_PROVIDED PASSAGE_:
Polar Coordinates

Polar coordinates are an alternative way of representing Cartesian coordinates or Complex Numbers.

A complex number  z

z = x + yj

is completely determined by its real part x and imaginary part y.
Here, j is the imaginary unit.

A polar coordinate (r, φ) 

is completely determined by modulus r and phase angle φ .

If we convert complex number  to its polar coordinate, we find:
r : Distance from ( z ) to origin, i.e., $$ \sqrt{x^2 + y^2} $$

φ : Counter clockwise angle measured from the positive x-axis to the line segment that joins z to the origin.

Python’s cmath module provides access to the mathematical functions for complex numbers.

cmath.phase
This tool returns the phase of complex number z (also known as the argument of z).

>>> phase(complex(-1.0, 0.0))
3.1415926535897931

abs
This tool returns the modulus (absolute value) of complex number z.

>>> abs(complex(-1.0, 0.0))
1.0

Task
You are given a complex z. Your task is to convert it to polar coordinates.

Input Format

A single line containing the complex number z. Note: complex() function can be used in python to convert the input as a complex number.

_INFORMATION SHOWN_:
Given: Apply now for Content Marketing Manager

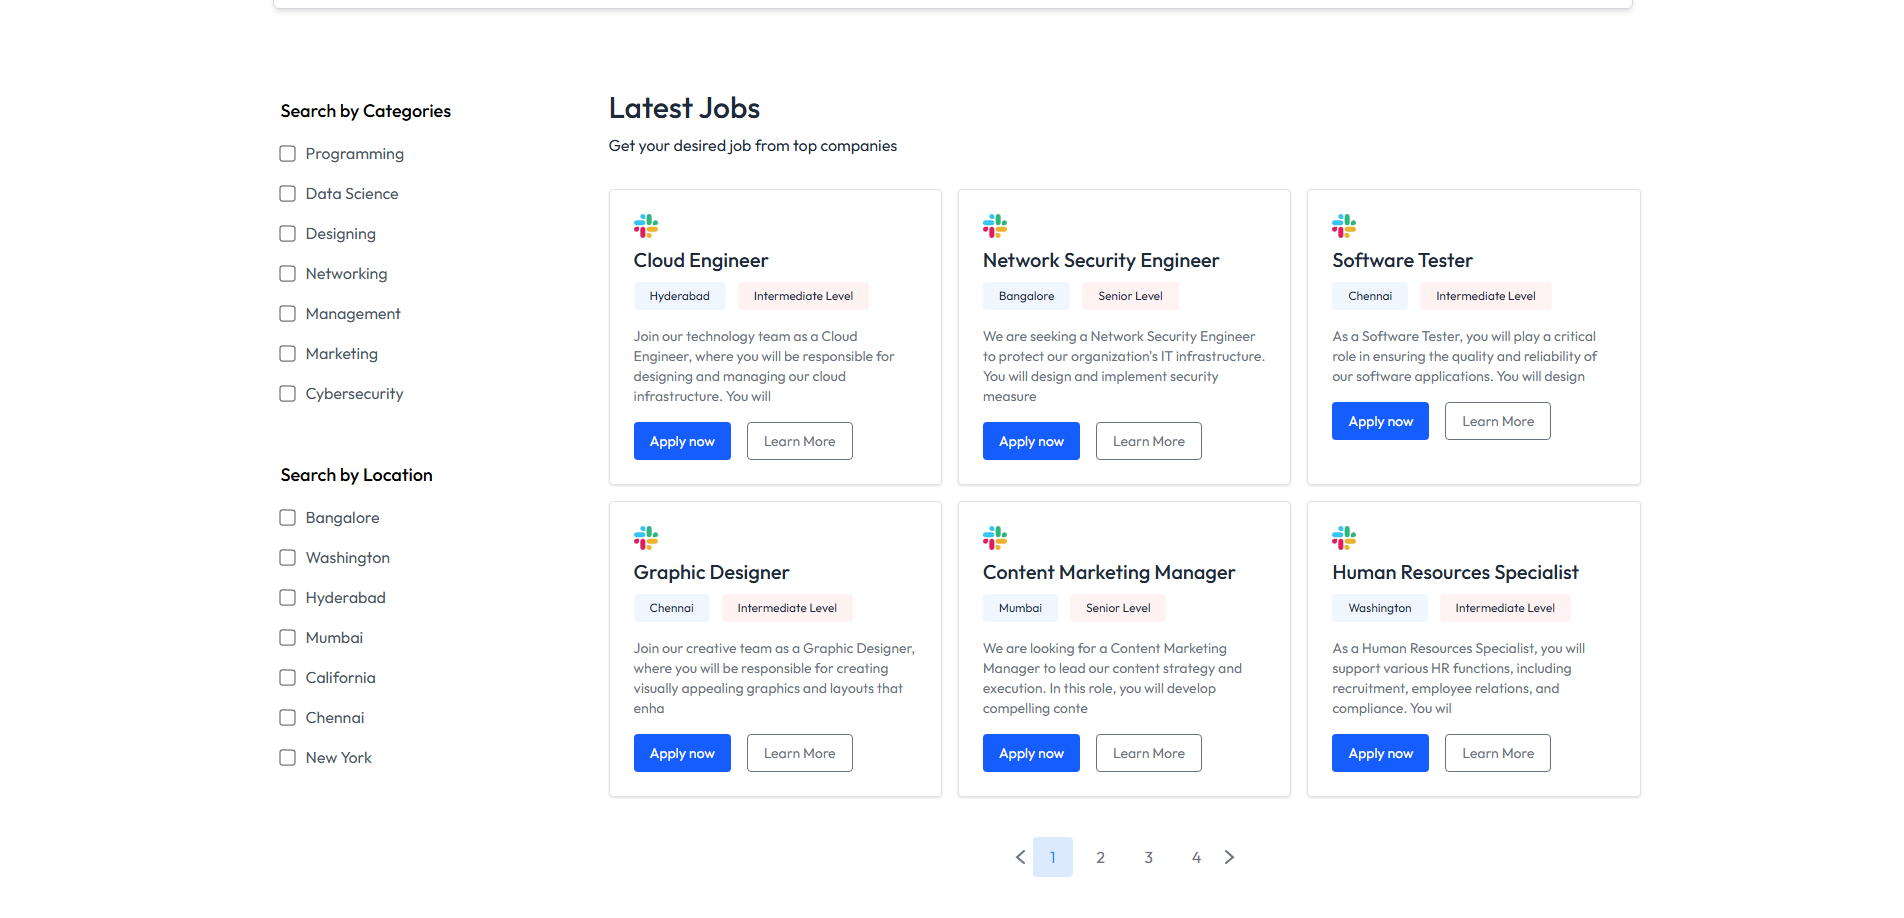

_SHORT PROBLEM 1_: Can you shorten the paragraph beginning "A single line containing the complex number z" from the polar coordinates page into a brief bulleted list that keeps its main facts?
_SHORT PROBLEM 2_: Could you write the next part of the polar coordinates page, starting after its last sentence about the input format?
You won't need the material for this.

_WRITTEN RESPONSE 1_:
- The input is one line holding the complex number z.
- In Python, the complex() function can convert that input into a complex number.

_WRITTEN RESPONSE 2_:
Constraints

Given number is a valid complex number

Output Format

Output two lines:
The first line should contain the value of r.
The second line should contain the value of φ.

Sample Input

  1+2j

Sample Output

 2.23606797749979 
 1.1071487177940904

Note: The output should be correct up to 3 decimal places.

Solution Implementation

# ========================
#       Information
# ========================

# Direct Link: https://www.hackerrank.com/challenges/polar-coordinates/problem
# Difficulty: Easy
# Max Score: 10
# Language: Python

# ========================
#         Solution
# ========================

from cmath import polar

z = complex(input())

print(*polar(z), sep='\n')